(Beginning of Information supplied)
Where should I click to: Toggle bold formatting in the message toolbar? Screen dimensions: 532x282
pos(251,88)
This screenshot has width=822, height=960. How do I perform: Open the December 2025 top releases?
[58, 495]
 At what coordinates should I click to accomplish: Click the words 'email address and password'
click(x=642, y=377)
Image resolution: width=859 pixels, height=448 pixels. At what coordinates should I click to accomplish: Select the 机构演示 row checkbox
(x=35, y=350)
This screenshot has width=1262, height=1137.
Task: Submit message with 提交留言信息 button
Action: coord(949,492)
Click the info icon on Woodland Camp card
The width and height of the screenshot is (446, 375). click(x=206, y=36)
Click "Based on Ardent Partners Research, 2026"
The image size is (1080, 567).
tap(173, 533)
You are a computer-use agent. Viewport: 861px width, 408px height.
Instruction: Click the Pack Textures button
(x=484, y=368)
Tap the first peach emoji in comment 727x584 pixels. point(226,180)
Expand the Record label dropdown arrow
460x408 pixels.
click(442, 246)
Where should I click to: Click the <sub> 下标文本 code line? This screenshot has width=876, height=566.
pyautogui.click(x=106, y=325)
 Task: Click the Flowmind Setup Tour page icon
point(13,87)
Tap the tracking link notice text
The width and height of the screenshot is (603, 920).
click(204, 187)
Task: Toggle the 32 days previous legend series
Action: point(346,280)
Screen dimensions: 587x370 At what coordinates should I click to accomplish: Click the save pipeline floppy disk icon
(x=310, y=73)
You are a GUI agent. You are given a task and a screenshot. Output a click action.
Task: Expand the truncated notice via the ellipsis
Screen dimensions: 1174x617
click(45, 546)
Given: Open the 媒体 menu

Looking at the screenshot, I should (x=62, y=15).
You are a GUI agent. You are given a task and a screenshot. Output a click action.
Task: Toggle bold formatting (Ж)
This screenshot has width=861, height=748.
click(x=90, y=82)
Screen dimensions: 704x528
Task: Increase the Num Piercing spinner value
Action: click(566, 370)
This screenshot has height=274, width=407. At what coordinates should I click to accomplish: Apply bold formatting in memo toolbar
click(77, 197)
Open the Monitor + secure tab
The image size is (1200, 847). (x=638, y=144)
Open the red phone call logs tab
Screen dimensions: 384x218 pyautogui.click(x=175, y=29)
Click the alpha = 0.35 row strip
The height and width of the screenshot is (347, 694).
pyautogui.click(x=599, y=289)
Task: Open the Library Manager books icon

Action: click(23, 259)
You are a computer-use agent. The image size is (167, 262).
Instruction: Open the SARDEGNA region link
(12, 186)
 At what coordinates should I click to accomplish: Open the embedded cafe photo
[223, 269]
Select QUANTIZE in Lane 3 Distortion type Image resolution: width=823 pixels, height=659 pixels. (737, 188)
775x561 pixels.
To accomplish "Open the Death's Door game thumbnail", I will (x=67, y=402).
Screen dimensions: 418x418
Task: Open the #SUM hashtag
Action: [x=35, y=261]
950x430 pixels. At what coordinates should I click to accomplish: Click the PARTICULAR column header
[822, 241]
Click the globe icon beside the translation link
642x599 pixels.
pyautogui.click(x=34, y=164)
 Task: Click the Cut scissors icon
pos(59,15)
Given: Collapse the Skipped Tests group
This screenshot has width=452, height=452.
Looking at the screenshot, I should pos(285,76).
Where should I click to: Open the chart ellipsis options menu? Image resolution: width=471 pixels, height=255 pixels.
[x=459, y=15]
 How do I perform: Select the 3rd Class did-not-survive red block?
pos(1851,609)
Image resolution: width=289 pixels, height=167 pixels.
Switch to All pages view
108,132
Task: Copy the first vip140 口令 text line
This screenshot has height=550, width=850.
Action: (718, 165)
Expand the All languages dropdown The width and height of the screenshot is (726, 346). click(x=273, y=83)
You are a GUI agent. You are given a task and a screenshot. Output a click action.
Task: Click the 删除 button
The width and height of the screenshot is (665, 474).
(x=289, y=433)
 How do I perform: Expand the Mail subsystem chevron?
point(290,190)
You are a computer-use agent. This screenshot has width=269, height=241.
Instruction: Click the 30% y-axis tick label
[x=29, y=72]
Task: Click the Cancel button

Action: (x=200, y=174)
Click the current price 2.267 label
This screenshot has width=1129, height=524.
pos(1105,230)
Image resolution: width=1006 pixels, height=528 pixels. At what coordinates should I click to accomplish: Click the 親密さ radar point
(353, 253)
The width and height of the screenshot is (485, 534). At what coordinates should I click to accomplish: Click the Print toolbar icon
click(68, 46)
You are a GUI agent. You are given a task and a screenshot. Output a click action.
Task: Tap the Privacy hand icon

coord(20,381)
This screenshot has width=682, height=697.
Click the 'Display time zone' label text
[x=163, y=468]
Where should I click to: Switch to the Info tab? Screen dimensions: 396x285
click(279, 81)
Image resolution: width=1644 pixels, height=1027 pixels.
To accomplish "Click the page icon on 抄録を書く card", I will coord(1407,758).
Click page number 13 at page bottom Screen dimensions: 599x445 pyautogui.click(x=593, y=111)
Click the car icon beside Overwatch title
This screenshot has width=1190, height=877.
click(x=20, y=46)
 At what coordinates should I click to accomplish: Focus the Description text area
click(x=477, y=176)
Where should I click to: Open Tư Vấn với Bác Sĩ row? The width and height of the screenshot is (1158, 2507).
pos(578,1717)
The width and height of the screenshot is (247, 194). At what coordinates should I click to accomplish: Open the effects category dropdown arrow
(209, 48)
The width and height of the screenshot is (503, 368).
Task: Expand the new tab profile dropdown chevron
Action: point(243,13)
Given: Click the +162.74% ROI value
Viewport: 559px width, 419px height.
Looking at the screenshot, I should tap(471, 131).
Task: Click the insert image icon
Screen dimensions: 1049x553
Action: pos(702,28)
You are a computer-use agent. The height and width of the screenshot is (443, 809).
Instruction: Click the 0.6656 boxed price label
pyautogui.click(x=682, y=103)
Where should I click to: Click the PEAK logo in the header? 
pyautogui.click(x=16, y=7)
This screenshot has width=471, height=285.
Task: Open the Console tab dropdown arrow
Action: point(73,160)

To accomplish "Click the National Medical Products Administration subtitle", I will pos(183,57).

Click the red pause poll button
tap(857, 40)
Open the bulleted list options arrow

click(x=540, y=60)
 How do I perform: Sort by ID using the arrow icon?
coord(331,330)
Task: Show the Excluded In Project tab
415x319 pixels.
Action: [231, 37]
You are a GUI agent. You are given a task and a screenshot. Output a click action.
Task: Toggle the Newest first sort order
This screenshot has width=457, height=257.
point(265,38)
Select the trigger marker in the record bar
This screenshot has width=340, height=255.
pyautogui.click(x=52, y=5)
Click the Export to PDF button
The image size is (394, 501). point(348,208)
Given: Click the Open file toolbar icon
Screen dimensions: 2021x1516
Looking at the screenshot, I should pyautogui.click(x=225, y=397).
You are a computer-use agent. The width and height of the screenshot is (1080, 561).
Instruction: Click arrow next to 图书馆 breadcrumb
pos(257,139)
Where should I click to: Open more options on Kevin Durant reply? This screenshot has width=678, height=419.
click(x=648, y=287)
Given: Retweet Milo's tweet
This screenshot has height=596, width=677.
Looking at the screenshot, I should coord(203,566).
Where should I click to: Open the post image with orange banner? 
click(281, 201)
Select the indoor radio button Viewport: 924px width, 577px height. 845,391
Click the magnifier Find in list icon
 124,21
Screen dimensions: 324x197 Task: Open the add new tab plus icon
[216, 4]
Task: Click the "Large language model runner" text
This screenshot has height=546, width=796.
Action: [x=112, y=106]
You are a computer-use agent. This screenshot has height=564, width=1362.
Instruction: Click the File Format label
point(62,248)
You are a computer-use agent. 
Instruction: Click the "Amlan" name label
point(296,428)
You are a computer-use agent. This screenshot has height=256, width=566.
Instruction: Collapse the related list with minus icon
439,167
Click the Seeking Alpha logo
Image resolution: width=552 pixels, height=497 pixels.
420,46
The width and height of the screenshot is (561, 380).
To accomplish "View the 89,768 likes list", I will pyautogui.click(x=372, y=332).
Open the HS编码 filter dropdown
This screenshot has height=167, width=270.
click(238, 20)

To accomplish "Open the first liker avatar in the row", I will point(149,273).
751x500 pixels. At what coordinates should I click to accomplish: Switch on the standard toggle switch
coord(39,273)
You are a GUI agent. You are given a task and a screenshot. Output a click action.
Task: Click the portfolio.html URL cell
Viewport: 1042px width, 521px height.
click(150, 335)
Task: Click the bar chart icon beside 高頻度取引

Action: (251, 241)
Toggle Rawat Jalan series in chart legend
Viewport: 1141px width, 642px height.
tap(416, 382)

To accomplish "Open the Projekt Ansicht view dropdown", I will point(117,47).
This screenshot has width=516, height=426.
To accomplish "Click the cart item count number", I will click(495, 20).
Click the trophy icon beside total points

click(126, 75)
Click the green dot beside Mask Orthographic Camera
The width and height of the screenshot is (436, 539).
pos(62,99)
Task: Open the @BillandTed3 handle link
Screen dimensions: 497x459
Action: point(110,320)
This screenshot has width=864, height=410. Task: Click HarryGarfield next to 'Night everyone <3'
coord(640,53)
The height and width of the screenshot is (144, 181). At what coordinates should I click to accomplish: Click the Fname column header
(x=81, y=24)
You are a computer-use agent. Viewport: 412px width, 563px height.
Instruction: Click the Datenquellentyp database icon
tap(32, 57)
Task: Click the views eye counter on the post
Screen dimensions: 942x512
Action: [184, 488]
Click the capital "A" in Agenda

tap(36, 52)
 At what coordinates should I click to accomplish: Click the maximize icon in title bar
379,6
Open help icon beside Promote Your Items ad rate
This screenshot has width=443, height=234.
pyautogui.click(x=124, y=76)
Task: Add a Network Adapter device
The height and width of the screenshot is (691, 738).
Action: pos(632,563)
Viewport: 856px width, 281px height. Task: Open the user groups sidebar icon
(End of Information supplied)
[Work instructions] All lines above with "computer" in them should be returned.

[Your response]
You are a computer-use agent. Viewport: 861px width, 408px height.
You are a computer-use agent. The image size is (167, 262).
You are a computer-use agent. This screenshot has width=269, height=241.
You are a computer-use agent. The height and width of the screenshot is (443, 809).
You are a computer-use agent. The width and height of the screenshot is (1080, 561).
You are a computer-use agent. This screenshot has height=564, width=1362.
You are a computer-use agent. 
You are a computer-use agent. This screenshot has height=256, width=566.
You are a computer-use agent. Viewport: 412px width, 563px height.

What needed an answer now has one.